[Ed. Note: After you read this good news, please take action - Tell Johns Hopkins University: Killing Pigs Doesn’t Teach Medical Students the "Sanctity of Life"]
As of today, 86 percent of U.S. emergency medicine residency programs exclusively use superior nonanimal education methods such as patient simulators.
Southern Illinois University (SIU) has canceled its plan to use live pigs in its emergency medicine residency program, a decision that came after the Physicians Committee spoke out against this unnecessary use of animals in a year-long campaign.
SIU will instead join the vast majority of top medical programs around the country in using only human-relevant methods to teach emergency medicine residents.
Patient Stimulator by TraumaMan
PCRM doctors held a demonstration outside the SIU School of Medicine in October to protest the planned use of pigs. They also filed a federal petition asking the U.S. Department of Agriculture to eliminate gaps in its enforcement of Animal Welfare Act regulations to ensure that nonanimal alternatives will be used to the greatest extent possible.

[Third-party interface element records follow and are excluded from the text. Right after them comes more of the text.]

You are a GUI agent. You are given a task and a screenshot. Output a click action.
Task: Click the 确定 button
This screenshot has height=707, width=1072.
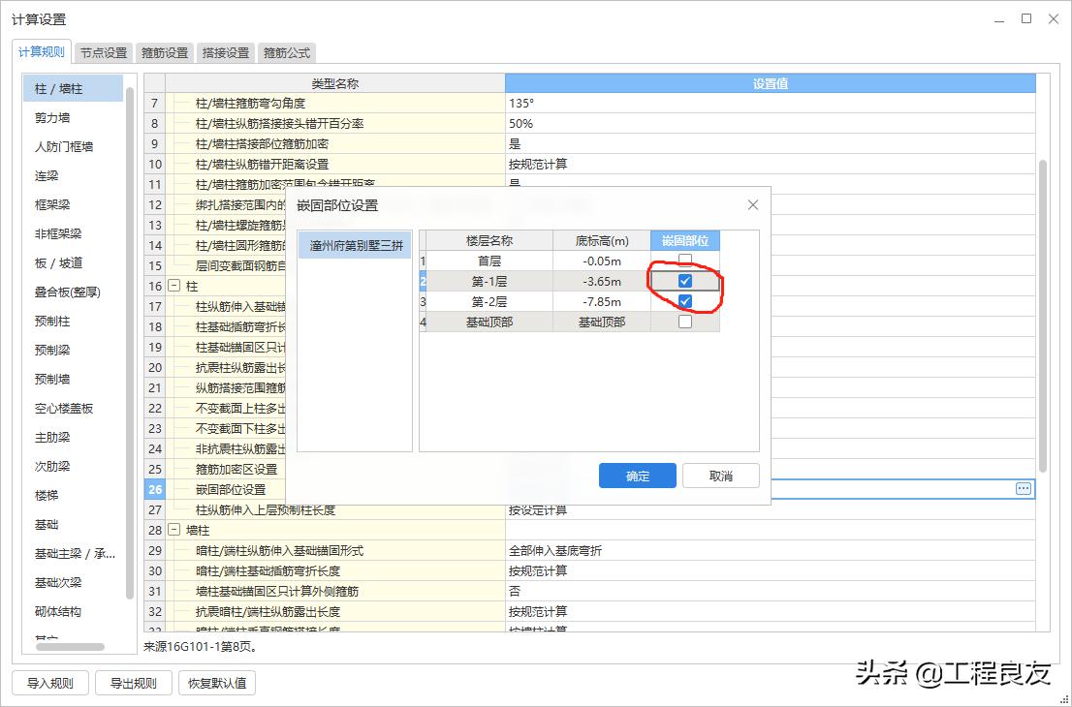tap(637, 476)
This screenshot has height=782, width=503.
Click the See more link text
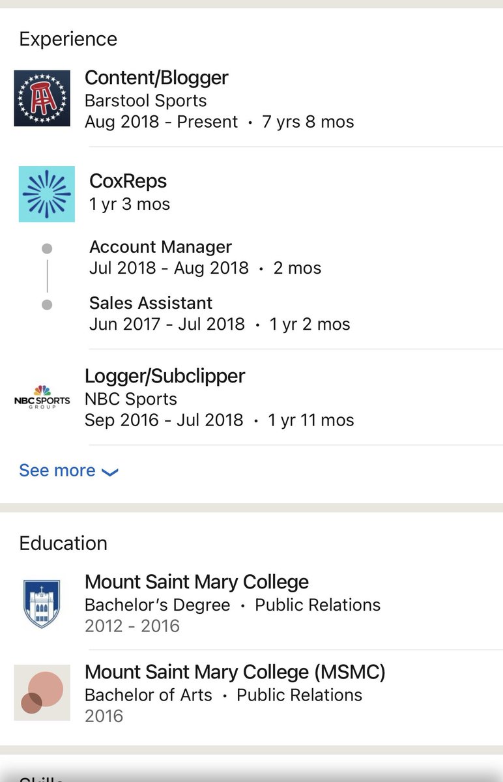(x=57, y=471)
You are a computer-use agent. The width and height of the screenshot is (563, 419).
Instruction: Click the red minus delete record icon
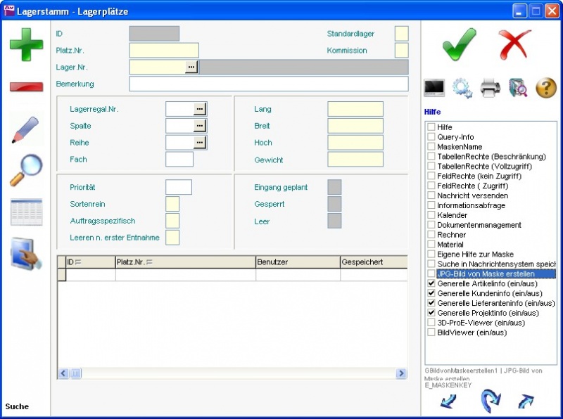click(26, 86)
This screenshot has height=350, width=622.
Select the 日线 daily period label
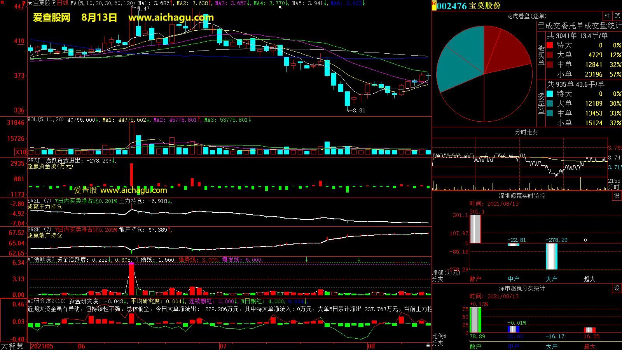(x=63, y=3)
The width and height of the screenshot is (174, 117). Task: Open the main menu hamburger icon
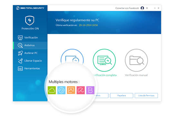tap(147, 8)
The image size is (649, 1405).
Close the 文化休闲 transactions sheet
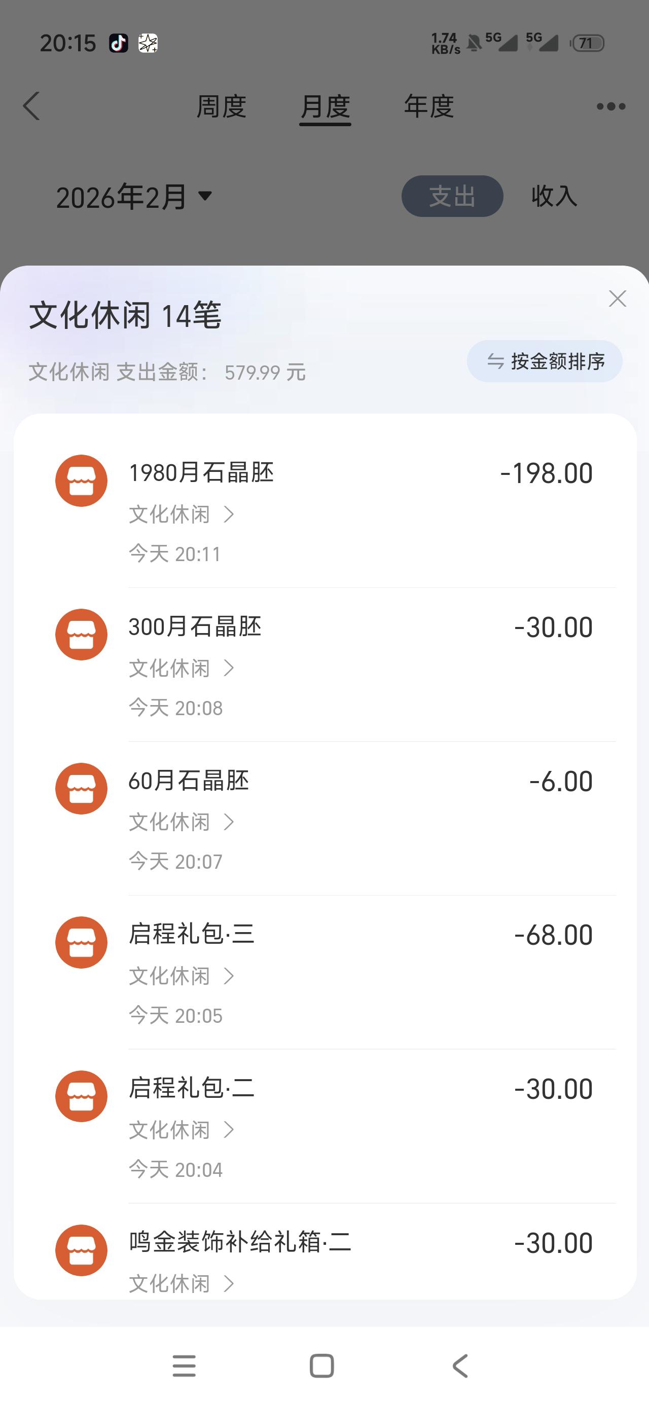click(x=617, y=298)
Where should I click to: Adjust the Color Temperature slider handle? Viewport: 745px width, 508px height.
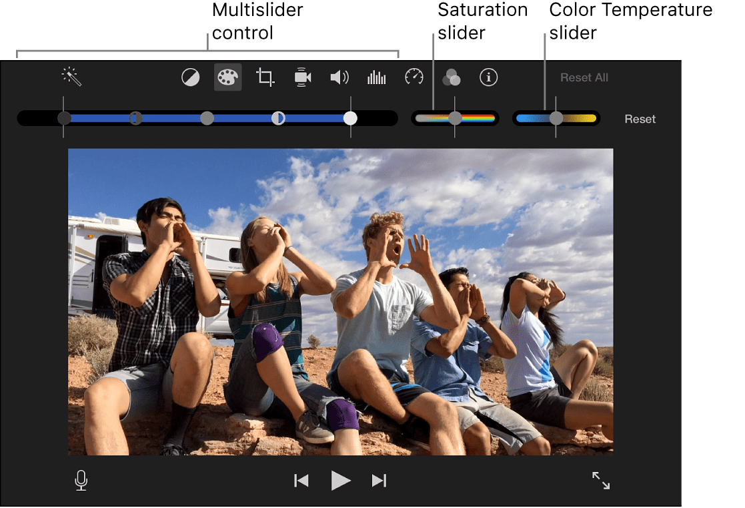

If SIU had gone through with its plan, residents would have been forced to make an incision in a pig’s eye to drain previously injected fluid and then make an incision between the pig’s ribs to insert a tube into the chest cavity. The residents would have then surgically opened the pig’s chest, made an incision in the throat, and inserted a breathing tube. After the training, the pigs would have been killed.
SIU would have been the only emergency medicine residency program in Illinois to use animals. According to a Physicians Committee survey, 86 percent of U.S. emergency medicine residency programs exclusively use superior nonanimal education methods such as patient simulators.